Vertreter, Bote und Organ einer juristischen Person im zivilrechtlichen Verkehr


A. Bote - rechtliche Bedeutung
Ein Bote übermittelt eine Willenserklärung des eigentlich Erklärenden. Die dabei auftretenden Probleme sind vielseitig und sind in ihrer Logik ebenso vielschichtig. Demnach kann die Frage ob und inwiefern ein Bote gehandelt hat, für unterschiedliche rechtliche Themen (und damit für unterschiedliche Stellen im Prüfungsaufbau eines einzelnen Falles) von Bedeutung sein. Die wichtigsten Anwendungsfälle sind dabei:

1. Zugang einer Willenserklärung beim Empfangsboten
Wird eine (schriftliche) Willenserklärung einem Empfangsboten des Adressaten ausgehändigt, so ist sie dem Adressaten zugegangen. Allerdings ist der Zeitpunkt des Zugangs nicht immer mit dem Empfang durch den Boten identisch.

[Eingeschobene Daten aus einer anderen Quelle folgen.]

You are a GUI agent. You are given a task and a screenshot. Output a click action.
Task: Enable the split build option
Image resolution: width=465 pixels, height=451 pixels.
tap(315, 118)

2. Erklärungen unter Abwesenden auch, wenn bei mündlicher Erklärung ein Bote eingeschaltet wird
Demzufolge ist bei einem Boten in der Regeln nicht § 147 Abs. 1 BGB sondern § 147 Abs. 2 BGB anzuwenden.

3. Die Übermittlung einer Willenserklärung durch Boten
Ein Bote kann die Willenserklärung des an sich Erklärenden übermitteln. Es handelt sich dann um keine eigene Erklärung des Boten, sondern um eine solche des Erklärenden. Wird die Willenserklärung mittels Boten auf den Weg gebracht, so kann sie auch dann wirksam werden, wenn der Erklärende selbst nicht mehr weiter für Zugang beim Adressaten sorgt - diese Aufgabe übernimmt dann der Bote.



B. Abgrenzung Bote - Vertreter

1. Empfangsbote
Der Empfangsbote ist derjenige, der
- vom Adressaten der WE ermächtigt wurde
- für ihn bestimmte Willenserklärungen entgegen zu nehmen.
Alternativ zur Ermächtigung ist der Empfangsbote auch dann anzunehmen, wenn jemand nach Verkehrsanschauung die Stellung eines Empfangsboten einnimmt.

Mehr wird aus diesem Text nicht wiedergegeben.